Ana içeriğe atla

Metro Last Light - İnceleme


Şu sitede daha önce de bir kaç oyun incelemiş olsam da hiçbir zaman Metro Last Light gibi büyük bir oyuna yer veremedim. Bu güne nasipmiş. Baştan belirtmek istiyorum SPOİLER bulunmakta fakat oyun zevkini kaçıracak detaylar yerine temeli ele alacağız. Sadece elimizde ki malzemeye bir göz atacağız ve neler varmış göreceğiz. Şahsım adına belirtmek istediğim bir detay daha var ki oda Call Of Duty'den sonra hikaye anlatmayı bu kadar iyi başaran başka bir oyun daha oynamamış olmamdır.

Hikayemiz de ilk oyuna nazaran çok büyük farklılıklar yok.
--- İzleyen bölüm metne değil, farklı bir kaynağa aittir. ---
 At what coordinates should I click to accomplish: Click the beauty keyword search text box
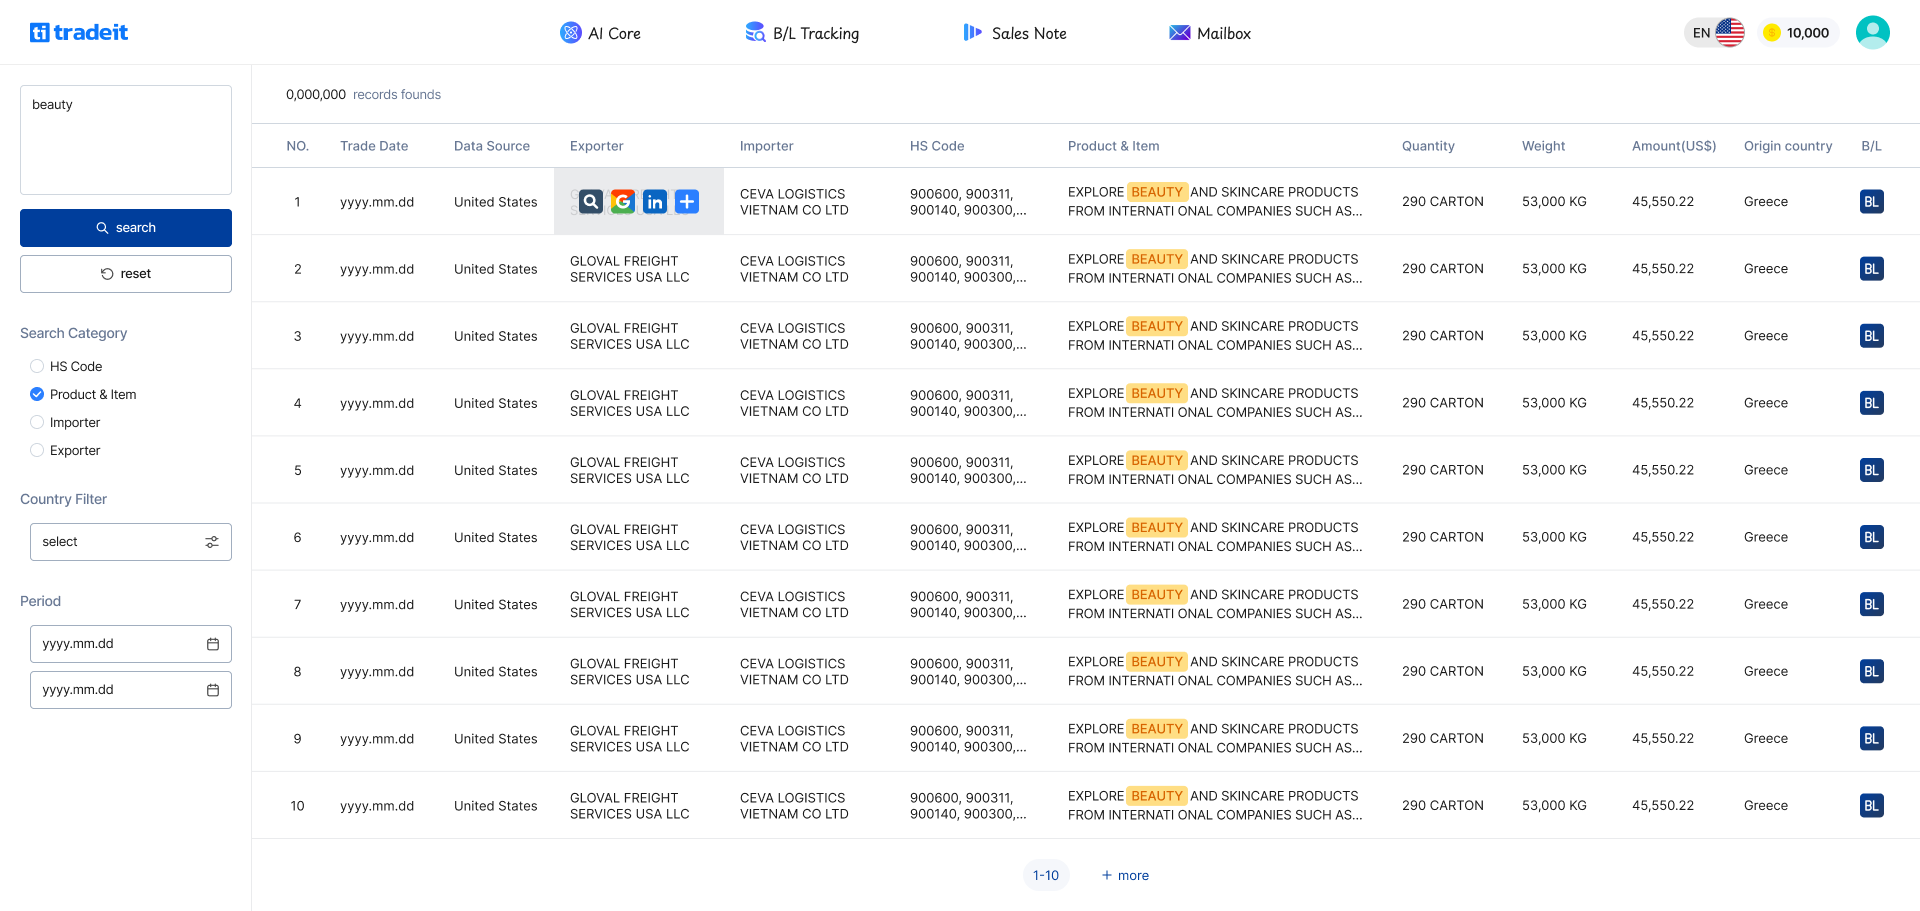(126, 140)
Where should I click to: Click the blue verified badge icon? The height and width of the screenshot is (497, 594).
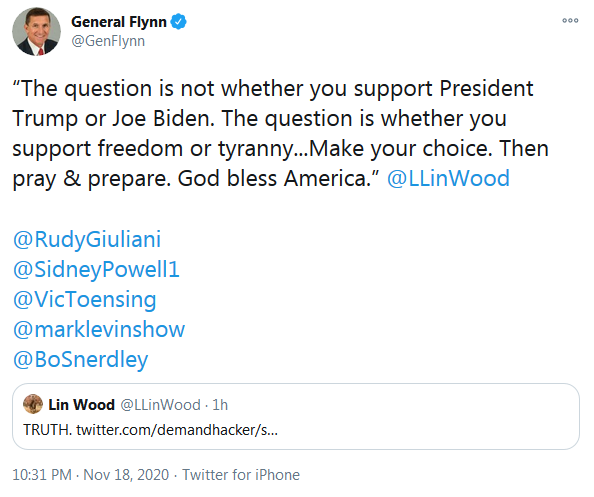[178, 22]
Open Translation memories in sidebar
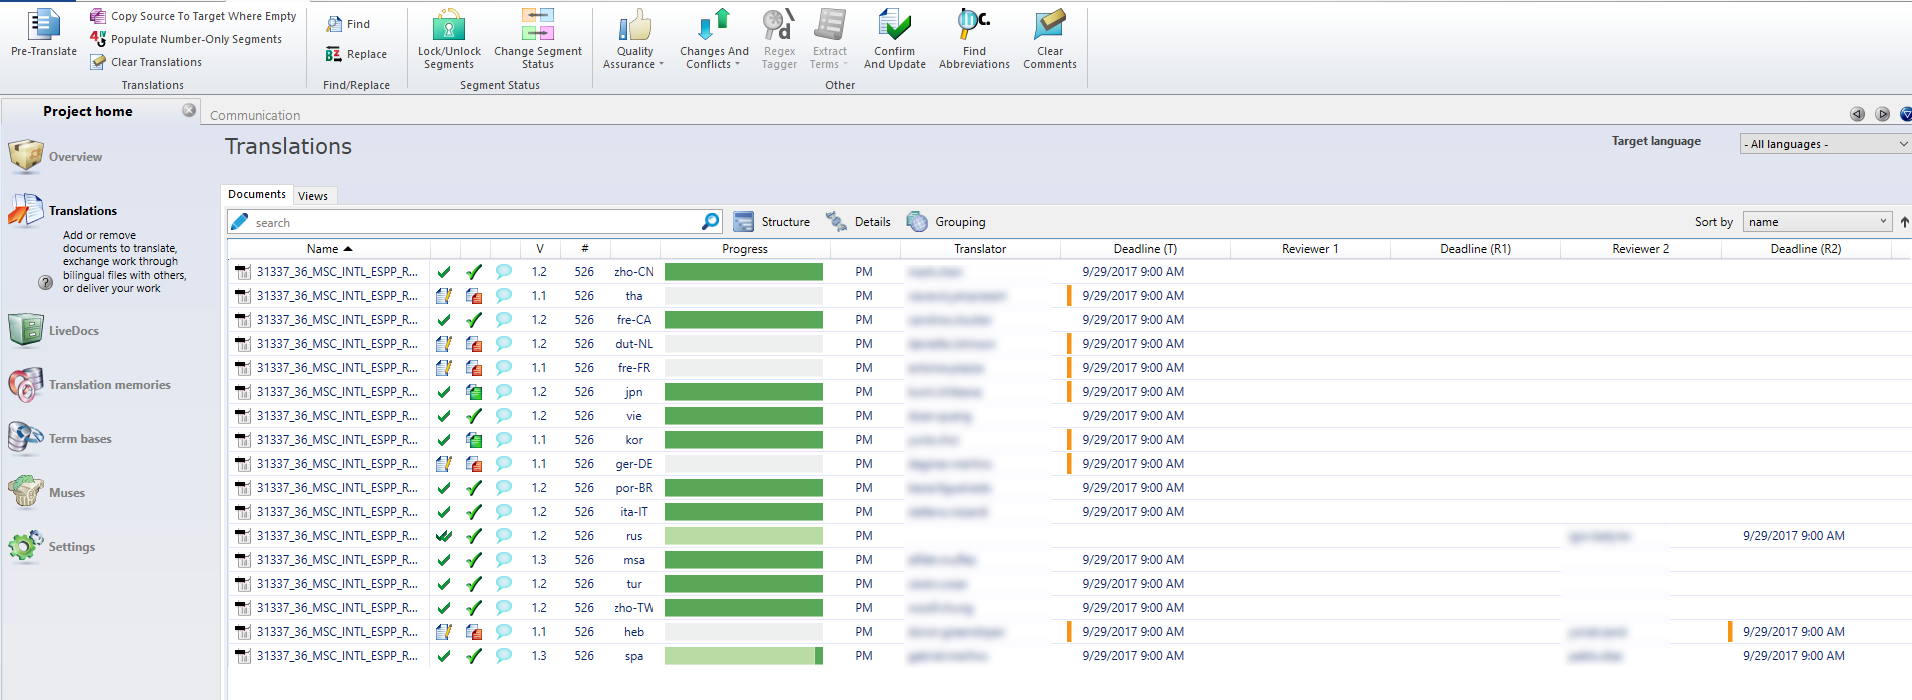Viewport: 1912px width, 700px height. (x=109, y=385)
Nükleer savaşın ardından yer altına, metro istasyonlarına sığınmış insanların mücadelesine tanık olduğumuz Metro Last Light'ta Artyom yine ana karakterimiz. Geçen oyunda bildiğiniz üzere Artyom füzeler ile Karaderililerin hepsini yok etmişti. Tabi Artyom dahil herkes öyle sanıyordu. Ta ki Khan, Botanik Bahçe'de bir Karaderili görene kadar. Bir kabustan uyanıp karşımızda Khan'ı görmemiz ve bu haberi ondan duymamızla oyunda başlıyordu.


Oynanış ve grafiksel manada geçen oyundan neredeyse hiçbir farkı yok. Tek başımıza ilerlediğimiz kısımlar, yanımızda birilerinin olduğu kısımlardan yine fazla. Hem Metro'da hemde yüzeyde maceramız devam ediyor. Oyun tamamen hikaye odaklı olduğu için yan görev vs. olmasa da size çok kısıtlı bir özgürlük vererek keşfedebileceğiniz bazı noktalar da bırakmışlar.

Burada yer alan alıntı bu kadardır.